Tiago Araripe completa 70 anos em 2021. Morando em Portugal desde 2018, lança agora o disco Terramarear, reunindo músicos de vários países. Realizado por meio de financiamento coletivo, o novo trabalho mostra que Araripe não perdeu o pique. A primeira faixa é justamente uma parceria com Zeca Baleiro, Você É Um Oásis. Nas 14 faixas, há participações de Vânia Bastos, o próprio Zeca Baleiro, Isadora Melo, Marcos Lessa e a cantora portuguesa Mara. O grande violonista Nonato Luiz participa tocando numa faixa composta em parceria, Seis Cordas. Aliás, músicos de vários países contribuem para a sonoridade das canções.

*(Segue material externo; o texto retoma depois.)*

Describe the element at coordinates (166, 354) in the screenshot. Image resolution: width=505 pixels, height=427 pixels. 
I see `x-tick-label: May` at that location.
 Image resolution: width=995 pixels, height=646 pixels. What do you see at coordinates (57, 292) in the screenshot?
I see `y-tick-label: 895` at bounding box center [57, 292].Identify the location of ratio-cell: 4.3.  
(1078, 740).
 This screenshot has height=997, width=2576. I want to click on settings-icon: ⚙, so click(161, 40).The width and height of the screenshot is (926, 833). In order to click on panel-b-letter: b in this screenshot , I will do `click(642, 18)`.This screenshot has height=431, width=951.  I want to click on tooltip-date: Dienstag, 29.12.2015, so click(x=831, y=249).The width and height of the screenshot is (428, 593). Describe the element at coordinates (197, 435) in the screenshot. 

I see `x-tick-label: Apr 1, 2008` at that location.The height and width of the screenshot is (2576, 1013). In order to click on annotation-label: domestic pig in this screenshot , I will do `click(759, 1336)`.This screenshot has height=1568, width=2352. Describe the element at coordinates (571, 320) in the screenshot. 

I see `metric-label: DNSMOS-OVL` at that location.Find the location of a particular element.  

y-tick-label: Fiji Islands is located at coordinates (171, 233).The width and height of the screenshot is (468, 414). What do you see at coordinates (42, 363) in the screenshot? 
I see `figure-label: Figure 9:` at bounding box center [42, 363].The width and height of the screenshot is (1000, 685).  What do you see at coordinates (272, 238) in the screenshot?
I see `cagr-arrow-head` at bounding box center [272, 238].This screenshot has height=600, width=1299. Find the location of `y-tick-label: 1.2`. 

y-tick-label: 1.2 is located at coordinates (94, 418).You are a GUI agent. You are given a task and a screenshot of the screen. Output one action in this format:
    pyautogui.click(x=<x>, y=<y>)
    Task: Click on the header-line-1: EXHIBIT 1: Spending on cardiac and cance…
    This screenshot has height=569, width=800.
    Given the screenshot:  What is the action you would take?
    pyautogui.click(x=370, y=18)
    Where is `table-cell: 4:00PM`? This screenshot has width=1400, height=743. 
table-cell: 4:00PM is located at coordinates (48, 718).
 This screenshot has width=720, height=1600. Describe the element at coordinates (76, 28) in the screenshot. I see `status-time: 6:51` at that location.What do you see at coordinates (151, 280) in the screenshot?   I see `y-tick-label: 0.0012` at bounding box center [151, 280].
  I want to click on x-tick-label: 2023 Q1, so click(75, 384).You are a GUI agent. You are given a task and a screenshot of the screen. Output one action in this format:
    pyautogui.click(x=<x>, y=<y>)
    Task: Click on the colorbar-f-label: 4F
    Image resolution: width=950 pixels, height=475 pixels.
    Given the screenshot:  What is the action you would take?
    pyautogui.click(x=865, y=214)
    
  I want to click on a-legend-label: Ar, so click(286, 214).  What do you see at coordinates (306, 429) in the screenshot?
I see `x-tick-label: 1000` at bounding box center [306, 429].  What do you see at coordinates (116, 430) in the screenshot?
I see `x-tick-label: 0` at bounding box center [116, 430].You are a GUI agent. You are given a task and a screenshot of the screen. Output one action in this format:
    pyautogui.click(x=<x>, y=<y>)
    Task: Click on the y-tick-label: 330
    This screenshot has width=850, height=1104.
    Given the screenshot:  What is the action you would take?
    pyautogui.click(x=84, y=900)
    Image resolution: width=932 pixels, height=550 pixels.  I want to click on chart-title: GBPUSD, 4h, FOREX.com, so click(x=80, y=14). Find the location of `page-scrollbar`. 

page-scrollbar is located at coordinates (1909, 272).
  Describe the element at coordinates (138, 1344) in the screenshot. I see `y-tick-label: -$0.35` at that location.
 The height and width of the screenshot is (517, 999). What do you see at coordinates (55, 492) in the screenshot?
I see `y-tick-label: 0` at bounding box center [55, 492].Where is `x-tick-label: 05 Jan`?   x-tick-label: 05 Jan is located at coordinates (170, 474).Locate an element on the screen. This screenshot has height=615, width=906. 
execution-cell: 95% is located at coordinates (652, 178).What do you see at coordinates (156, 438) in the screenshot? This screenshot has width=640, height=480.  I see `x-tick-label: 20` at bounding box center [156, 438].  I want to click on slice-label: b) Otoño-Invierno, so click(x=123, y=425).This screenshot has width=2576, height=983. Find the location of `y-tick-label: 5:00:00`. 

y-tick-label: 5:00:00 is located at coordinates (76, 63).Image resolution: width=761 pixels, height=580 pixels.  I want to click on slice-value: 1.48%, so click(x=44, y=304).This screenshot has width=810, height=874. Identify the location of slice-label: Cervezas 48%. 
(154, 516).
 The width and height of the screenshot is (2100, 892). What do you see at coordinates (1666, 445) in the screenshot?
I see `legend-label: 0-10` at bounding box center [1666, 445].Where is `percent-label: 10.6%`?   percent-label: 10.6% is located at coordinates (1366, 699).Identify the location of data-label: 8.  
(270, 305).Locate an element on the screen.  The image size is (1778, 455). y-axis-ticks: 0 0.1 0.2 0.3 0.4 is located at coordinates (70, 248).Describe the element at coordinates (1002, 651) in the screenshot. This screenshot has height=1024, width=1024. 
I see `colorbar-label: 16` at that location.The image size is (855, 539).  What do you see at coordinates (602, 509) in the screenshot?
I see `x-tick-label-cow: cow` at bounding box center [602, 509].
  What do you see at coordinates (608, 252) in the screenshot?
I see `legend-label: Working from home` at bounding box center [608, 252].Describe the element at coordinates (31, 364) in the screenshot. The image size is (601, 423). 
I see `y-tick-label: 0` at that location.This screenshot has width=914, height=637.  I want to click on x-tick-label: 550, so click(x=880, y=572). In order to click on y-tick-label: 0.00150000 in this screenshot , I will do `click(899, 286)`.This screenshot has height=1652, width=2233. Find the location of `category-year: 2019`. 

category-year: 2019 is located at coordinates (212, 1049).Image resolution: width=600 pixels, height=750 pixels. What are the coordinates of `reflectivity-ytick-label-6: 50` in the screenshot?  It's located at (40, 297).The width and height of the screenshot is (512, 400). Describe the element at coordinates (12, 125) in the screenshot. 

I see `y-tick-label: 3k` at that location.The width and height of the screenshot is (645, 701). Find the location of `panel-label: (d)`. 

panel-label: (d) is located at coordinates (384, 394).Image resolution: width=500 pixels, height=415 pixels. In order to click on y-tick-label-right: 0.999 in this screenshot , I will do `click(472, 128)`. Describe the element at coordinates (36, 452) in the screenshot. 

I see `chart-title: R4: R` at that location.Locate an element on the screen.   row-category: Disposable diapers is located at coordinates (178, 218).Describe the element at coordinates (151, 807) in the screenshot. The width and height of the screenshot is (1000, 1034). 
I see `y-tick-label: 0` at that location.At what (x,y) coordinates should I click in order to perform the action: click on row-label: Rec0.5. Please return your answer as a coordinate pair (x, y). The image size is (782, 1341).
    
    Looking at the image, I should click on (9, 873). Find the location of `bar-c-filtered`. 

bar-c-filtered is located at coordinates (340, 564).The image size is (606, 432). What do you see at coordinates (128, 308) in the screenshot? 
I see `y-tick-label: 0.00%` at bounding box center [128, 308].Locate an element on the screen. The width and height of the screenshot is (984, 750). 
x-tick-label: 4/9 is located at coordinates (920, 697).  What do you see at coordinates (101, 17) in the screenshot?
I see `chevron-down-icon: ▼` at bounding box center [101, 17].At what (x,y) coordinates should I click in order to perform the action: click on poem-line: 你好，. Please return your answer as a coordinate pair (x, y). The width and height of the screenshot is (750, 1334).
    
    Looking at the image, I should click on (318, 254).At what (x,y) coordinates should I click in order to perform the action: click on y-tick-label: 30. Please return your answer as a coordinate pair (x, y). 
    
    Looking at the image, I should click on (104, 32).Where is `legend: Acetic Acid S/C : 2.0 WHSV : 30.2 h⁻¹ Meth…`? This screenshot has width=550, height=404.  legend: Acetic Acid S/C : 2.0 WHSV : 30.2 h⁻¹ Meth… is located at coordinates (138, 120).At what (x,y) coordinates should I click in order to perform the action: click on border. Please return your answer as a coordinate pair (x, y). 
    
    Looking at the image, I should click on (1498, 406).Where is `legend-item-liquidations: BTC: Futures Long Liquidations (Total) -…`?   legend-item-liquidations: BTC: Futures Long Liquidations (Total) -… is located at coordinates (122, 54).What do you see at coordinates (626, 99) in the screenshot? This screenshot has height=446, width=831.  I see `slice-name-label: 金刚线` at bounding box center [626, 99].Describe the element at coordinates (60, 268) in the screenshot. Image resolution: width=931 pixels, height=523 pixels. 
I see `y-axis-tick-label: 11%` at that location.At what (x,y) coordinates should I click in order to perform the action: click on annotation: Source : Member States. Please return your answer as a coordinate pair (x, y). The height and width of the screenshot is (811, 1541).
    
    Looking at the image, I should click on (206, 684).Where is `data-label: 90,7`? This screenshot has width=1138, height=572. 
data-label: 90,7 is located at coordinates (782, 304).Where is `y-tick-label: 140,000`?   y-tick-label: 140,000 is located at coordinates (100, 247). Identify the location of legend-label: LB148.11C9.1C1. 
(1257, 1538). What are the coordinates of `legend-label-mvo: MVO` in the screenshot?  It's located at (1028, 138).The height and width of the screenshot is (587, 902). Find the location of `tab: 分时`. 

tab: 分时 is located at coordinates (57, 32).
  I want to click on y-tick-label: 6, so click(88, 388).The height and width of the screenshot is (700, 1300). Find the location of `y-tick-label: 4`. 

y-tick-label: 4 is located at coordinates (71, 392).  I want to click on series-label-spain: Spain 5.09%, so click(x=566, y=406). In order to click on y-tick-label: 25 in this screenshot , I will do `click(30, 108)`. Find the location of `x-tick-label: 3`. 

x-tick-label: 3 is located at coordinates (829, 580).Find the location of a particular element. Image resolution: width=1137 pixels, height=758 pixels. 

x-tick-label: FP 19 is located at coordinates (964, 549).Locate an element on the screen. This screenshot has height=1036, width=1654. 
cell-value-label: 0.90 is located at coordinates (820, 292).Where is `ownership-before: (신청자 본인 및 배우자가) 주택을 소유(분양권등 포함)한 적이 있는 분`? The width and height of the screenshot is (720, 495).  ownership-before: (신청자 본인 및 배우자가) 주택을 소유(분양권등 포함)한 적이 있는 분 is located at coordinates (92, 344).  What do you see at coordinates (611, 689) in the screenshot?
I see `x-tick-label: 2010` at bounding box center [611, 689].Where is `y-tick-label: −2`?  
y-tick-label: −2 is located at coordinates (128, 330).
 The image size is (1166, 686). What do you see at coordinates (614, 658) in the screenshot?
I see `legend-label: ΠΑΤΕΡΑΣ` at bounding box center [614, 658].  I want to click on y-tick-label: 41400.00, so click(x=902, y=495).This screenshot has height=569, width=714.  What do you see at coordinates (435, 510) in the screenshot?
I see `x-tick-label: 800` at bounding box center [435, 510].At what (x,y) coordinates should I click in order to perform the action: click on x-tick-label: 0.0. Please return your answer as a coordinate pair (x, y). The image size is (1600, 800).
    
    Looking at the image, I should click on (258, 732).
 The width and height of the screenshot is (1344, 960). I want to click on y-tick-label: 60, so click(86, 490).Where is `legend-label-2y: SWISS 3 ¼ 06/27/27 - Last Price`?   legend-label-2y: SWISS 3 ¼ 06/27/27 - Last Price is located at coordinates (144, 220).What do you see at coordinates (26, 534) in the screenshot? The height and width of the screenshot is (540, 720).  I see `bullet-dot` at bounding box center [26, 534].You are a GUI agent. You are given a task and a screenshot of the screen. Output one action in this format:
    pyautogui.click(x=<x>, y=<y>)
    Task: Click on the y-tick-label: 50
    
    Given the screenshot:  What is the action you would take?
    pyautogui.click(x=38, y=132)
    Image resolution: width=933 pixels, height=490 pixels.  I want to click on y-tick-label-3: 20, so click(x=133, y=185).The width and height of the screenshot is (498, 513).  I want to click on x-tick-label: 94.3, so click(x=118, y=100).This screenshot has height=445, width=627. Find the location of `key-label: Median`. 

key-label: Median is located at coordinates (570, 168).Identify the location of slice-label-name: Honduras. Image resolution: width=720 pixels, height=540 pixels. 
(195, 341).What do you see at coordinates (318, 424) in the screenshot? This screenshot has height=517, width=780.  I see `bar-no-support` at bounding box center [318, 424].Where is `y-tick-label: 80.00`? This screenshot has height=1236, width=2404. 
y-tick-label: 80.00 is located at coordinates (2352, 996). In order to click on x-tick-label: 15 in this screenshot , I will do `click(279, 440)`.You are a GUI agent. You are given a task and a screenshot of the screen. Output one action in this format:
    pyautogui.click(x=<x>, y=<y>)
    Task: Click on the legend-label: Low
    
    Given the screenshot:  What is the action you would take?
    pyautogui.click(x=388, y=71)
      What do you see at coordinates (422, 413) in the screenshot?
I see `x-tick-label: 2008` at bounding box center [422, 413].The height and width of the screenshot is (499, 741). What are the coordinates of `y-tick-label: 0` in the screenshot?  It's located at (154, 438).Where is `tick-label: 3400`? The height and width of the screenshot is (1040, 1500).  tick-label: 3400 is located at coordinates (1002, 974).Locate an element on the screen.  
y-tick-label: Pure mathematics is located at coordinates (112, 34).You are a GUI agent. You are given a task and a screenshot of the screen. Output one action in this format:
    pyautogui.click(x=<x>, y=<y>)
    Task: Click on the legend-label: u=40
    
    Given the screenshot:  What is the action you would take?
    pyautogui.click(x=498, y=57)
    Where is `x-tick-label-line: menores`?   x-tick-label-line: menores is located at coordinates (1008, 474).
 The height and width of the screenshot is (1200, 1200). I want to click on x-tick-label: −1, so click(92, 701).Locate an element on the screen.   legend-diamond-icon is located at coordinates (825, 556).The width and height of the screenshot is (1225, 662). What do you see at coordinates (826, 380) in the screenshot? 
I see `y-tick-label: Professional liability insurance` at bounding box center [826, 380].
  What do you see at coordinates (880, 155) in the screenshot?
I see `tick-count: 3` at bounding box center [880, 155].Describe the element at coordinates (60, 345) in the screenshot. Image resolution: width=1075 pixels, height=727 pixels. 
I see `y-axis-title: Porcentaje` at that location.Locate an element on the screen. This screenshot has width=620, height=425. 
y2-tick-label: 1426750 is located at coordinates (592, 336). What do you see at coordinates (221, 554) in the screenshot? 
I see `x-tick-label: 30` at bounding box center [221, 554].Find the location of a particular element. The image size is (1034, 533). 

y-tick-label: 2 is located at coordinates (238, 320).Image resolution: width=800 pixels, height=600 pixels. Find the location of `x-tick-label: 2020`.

Para quem não conhece, o disco pode surpreender. Pra quem já curtia Tiago Araripe, versos como “Diante de silêncios de gelo, / eu me calo / pelos cotovelos” só confirmam a verve inquieta do trovador cearense-universal, que incorpora agora temperos afro-lusitanos em sua culinária musical.
Para os mais velhos, a capa traz lembranças afetivas. Terramarear era o nome de uma coleção de livros de aventuras que fez parte da adolescência de muita gente da geração de Araripe, entre outras. Belo trabalho de Rodriguez Junior, recuperando a estética de livros que marcaram época.